WRT to the "is it worth it to go after them," Am I detecting backsliding
from the earlier "we like facts/data?" :-;
no, although i'm a notorious backslider. in this case, what i'm
getting at is the notion of data cost. sometimes we may need to
trade off the value of the information against the cost of
Data collection isn't completely painless, but it doesn't need to be
particularly painFUL, either.
#at this stage of the game, i'm yearning more for reliable information
#*sources* than raw data.
Be paranoid. Trust no one. A thousand eyes are better than one (or even
two :-) ). Information you collect yourself is the best information of all.
a lot of my security geek friends would lean into that
statement. for example, the only encryption algorithms that they
trust are the ones that are public, so that they can be
peer-reviewed. i have a feeling that our data-needs are
similar. i'm more trusting of "open" data than "proprietary" data in
#reliable/public/published methods of analyzing that data to help us
#understand the breadth and depth of the problems we're looking at.
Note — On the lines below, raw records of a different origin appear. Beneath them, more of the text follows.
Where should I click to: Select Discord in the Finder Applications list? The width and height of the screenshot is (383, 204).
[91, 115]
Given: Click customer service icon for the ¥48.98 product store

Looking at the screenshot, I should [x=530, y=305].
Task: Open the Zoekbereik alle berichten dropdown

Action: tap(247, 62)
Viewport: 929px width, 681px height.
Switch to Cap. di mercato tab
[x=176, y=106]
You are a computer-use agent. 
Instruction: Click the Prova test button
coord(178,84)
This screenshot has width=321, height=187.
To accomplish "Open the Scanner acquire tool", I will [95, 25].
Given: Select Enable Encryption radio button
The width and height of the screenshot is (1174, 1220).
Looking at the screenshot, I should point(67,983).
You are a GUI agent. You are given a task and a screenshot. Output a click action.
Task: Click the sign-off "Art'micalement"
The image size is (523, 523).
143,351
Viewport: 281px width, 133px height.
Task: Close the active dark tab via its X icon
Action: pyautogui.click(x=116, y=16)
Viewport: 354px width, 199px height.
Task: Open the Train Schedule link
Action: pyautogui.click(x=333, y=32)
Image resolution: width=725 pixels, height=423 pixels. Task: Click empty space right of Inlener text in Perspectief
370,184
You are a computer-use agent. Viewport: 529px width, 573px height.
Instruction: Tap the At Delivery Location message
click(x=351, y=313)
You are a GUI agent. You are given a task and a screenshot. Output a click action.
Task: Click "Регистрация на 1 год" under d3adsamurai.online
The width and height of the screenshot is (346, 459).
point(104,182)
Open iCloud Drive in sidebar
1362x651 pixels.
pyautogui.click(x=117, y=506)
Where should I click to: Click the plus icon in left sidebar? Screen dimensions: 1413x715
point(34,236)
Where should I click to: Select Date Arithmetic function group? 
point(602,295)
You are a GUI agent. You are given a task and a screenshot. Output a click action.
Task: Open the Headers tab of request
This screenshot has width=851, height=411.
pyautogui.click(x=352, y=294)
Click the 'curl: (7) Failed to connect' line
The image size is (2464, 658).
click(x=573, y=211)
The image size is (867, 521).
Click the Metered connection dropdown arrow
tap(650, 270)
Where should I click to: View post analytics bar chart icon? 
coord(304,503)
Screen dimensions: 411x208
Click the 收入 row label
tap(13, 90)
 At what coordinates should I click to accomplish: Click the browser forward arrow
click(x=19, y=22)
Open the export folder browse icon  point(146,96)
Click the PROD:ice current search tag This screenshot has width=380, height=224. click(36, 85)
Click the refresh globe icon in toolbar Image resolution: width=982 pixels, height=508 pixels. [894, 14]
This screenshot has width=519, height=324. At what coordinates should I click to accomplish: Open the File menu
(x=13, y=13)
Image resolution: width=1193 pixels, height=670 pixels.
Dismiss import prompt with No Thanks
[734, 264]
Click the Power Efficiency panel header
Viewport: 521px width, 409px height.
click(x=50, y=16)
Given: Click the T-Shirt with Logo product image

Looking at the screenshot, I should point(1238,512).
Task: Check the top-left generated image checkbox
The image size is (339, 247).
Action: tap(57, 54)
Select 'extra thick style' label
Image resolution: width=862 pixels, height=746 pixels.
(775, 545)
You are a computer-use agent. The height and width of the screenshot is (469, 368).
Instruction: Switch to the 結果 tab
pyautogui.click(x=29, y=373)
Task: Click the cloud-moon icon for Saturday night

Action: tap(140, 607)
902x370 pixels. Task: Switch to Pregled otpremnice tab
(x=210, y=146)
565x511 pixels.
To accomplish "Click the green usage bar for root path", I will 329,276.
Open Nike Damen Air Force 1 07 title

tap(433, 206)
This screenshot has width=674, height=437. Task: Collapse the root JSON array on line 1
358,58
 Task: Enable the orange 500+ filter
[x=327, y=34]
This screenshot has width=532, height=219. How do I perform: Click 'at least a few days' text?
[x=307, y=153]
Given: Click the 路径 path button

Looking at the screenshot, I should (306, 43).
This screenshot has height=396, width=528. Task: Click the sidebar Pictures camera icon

The nice thing about fastflux is that it is "self-exposing" once you
know where to look. Happy to start suggesting relevant rocks.
let's start building tools to let lots of folks look under those rocks...
which raises another one of Dave's points -- we need to make sure
that we don't accidently create unintended consequences (where
bad-actors move on to other exploits) with our data-gathering. so
another design-criteria would be to make these "watching" tools as
nimble as possible so that they could be quickly updated to "watch"
for new exploits.
#one of the things that i'm pondering is the need for some sort of
#collaboration between us (ICANN) and some of the other institutions
#that are out there.
Collaboration is very good, as is your list. At the risk of stating the
obvious, I'd also suggest the APWG be formally on that list, and MAAWG.
doh! sorry about that. of course.
The Educause Security Task Force is actually the Educause/Internet2
(or Internet2/Educause) Security Task force, and that's yet another
activity I'm involved with as part of my $DAYJOB. :-)
#sorry about the US-centric list, this is just a list that comes to
#mind, left over from the days when i worked for a living.
Terena is one technically oriented possibility from Europe.
Since we're talking about cybercrime, I also wonder about law
enforcement agencies, such as Interpol.
Would vendors also provide a useful source of data?
yea verily. Cisco is very active on SSAC, would probably be a great
#thanks Joe for the speedy reply, even though it did sorta make my
#eyeballs peel. :-)
De nada. :-) Happy to peel eyeballs anytime. :-)
great comeback. thanks guys. enjoy the rest of this beautiful
Sunday -- we're having incredibly wonderful weather here at the farm.
Disclaimer: all opinions strictly my own.